● **What is being asked**
Where a line of the data holds the word "Identify", copy that line.

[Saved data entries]
● ● ● ●
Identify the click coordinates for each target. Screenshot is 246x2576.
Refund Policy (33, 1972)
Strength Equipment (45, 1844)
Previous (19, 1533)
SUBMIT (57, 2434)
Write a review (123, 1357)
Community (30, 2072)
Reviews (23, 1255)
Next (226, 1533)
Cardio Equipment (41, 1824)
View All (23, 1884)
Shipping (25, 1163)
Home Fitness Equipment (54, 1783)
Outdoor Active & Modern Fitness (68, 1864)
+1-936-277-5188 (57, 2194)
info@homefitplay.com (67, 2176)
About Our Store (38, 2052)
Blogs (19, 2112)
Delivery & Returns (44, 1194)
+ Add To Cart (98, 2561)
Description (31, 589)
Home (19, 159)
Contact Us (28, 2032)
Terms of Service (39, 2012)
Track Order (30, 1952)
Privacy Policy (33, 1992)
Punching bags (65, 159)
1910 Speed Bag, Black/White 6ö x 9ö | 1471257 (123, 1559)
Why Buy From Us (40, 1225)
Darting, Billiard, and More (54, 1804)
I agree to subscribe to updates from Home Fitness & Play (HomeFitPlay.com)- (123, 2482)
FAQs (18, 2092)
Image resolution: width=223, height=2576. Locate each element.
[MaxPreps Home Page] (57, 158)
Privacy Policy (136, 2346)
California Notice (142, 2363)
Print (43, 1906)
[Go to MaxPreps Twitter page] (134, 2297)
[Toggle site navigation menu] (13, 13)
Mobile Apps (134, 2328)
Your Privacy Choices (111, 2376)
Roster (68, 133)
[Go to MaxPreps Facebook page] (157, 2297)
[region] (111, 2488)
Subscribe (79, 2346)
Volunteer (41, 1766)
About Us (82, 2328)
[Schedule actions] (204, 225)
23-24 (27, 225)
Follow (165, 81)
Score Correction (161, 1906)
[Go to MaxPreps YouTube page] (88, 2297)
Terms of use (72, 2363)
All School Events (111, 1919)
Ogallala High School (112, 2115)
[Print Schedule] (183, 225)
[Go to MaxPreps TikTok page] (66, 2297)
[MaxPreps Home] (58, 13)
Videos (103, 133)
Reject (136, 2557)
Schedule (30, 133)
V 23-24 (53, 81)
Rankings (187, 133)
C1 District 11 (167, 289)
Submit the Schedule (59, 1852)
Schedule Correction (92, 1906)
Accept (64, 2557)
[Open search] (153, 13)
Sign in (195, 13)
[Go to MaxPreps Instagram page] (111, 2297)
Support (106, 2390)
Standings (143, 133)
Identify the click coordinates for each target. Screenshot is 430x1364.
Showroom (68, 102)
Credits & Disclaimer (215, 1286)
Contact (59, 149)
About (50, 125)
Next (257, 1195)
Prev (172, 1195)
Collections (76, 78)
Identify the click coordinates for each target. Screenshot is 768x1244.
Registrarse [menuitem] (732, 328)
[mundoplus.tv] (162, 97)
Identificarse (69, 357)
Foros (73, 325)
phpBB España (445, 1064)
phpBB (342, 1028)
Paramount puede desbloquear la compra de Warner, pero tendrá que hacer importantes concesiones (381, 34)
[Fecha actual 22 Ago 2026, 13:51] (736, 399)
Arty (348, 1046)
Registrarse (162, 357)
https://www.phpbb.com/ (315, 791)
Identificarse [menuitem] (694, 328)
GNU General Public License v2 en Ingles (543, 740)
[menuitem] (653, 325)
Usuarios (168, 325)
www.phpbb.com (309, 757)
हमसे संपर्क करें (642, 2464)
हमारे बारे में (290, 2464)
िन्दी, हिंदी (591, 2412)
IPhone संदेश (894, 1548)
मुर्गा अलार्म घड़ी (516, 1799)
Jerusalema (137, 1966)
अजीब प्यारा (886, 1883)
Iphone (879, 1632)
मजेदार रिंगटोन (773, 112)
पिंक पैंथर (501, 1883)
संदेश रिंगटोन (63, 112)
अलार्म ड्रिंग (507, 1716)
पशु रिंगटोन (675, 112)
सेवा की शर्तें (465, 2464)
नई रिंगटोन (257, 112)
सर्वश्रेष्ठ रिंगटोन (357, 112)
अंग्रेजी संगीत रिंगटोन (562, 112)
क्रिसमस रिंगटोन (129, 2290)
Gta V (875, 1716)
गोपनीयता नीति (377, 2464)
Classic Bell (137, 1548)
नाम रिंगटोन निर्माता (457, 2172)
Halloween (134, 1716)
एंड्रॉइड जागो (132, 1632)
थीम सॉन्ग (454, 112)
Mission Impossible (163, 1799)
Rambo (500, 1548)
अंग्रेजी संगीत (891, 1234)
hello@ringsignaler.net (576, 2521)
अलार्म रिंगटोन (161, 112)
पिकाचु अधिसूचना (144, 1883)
● ● ● ●
● **Written response**
Identify the click coordinates for each target. Screenshot is 246x2576.
Identify the click coordinates for each target. Screenshot is 430x1364.
Identify the click coordinates for each target. Screenshot is 768x1244.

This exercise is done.